Privilege escalation vulnerability in Yellow Pencil Plugin leaves thousands of WordPress sites vulnerable to attacks

• The plugin is estimated to be installed on over 30,000 websites.
• The vulnerability can allow remote attackers to update arbitrary code and take control of websites.

A privilege escalation vulnerability in the Yellow Pencil Visual Theme Customizer plugin has exposed several WordPress sites to various attacks. The plugin is estimated to be installed on over 30,000 websites.

What’s the matter - Discovered by researchers from Wordfence, the vulnerability in the Yellow Pencil plugin can allow remote attackers to update arbitrary code and take control of websites.

Experts observed a high volume of attack attempts after a security researcher publicly disclosed the Proof of Concept (PoC) for the vulnerability along with another security flaw in the plugin.

“On Monday the WordPress plugin Yellow Pencil Visual Theme Customizer was closed in the WordPress.org plugin repository. The plugin is quite popular, with an active install base of over 30,000 websites. On Tuesday a security researcher made the irresponsible and dangerous decision to publish a blog post including a proof of concept (POC) detailing how to exploit a set of two software vulnerabilities present in the plugin,” said security researchers in a blog post.

What is the vulnerability - The privilege escalation vulnerability in question exists in the yellow-pencil.php file. It can allow unauthenticated users to perform unwanted actions such as change arbitrary options that are meant only for site administrators.

“This privilege escalation makes any user capabilities checks later in the plugin moot. As a result, unauthenticated users can perform actions, such as change arbitrary options, that were only meant for site administrators. A cross-site request forgery (CSRF) check is missing in the function below that would have made it much more difficult to exploit,” researchers explained.

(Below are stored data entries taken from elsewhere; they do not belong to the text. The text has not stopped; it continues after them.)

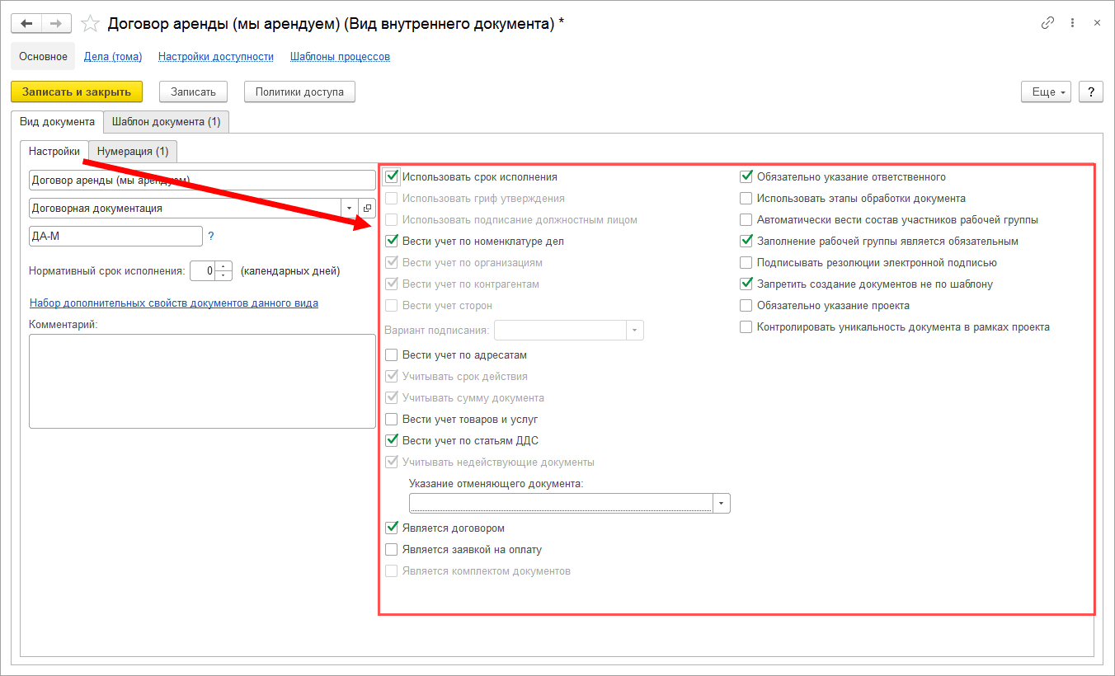Click the forward navigation arrow
The height and width of the screenshot is (676, 1115).
click(56, 23)
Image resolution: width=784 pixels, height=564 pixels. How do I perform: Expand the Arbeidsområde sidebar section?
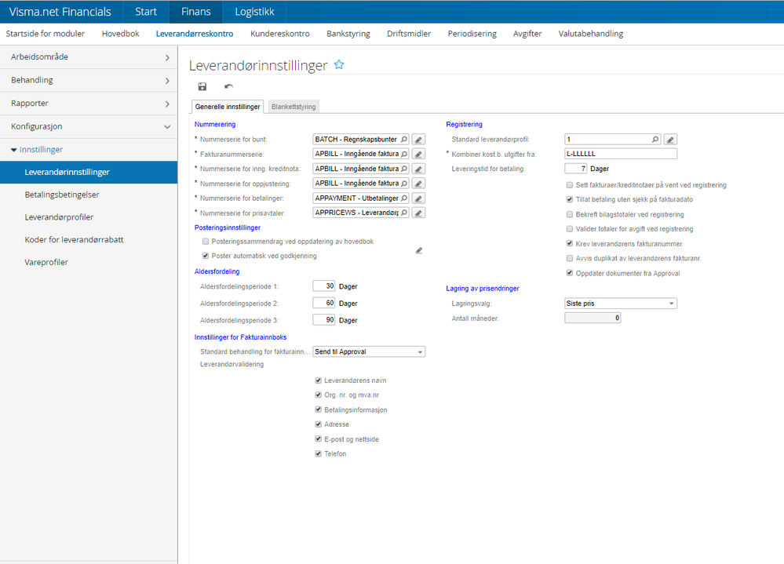(89, 57)
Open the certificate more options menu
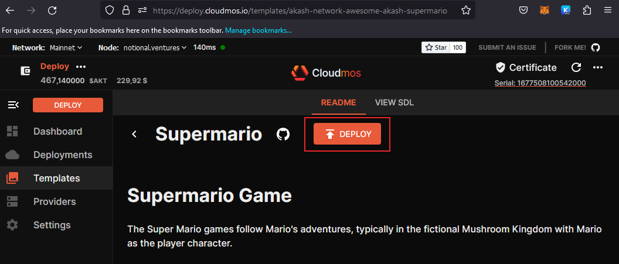 [x=598, y=67]
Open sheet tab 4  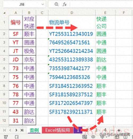tap(105, 130)
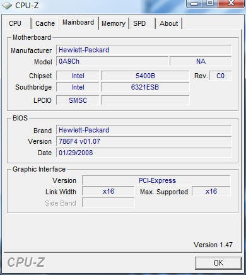Open the Cache tab
This screenshot has width=246, height=275.
[x=45, y=23]
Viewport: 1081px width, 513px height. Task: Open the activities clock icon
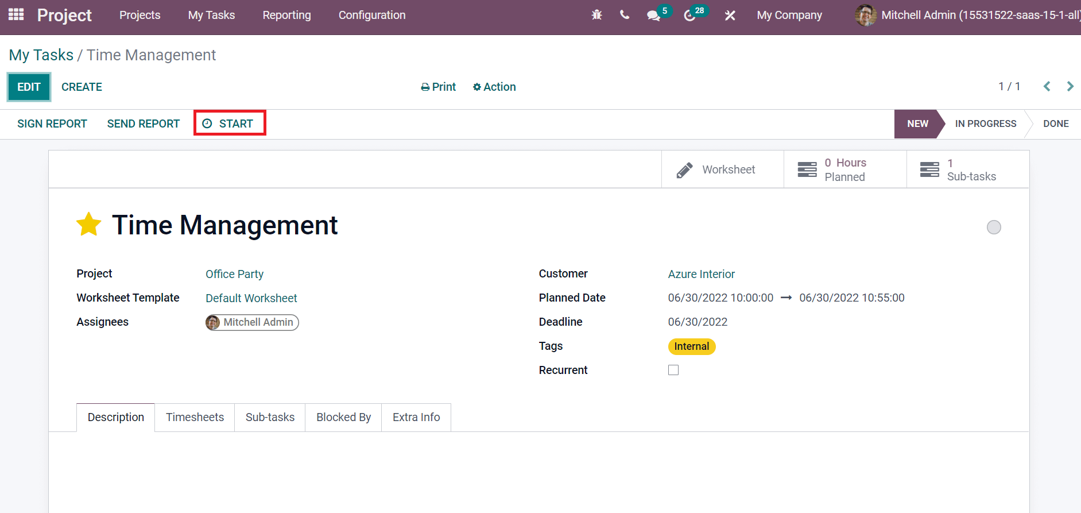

What next - Site owners running the Yellow Pencil Visual Theme Customizer plugin are urged to remove it from their sites immediately. The plugin has also been removed from the WordPress plugin repository.

Apart from Yellow Pencil Visual Theme Customizer plugin, experts have also discovered similar attack attempts by exploiting vulnerabilities in Social Warfare, Easy WP SMTP and Yuzo Related Posts plugins.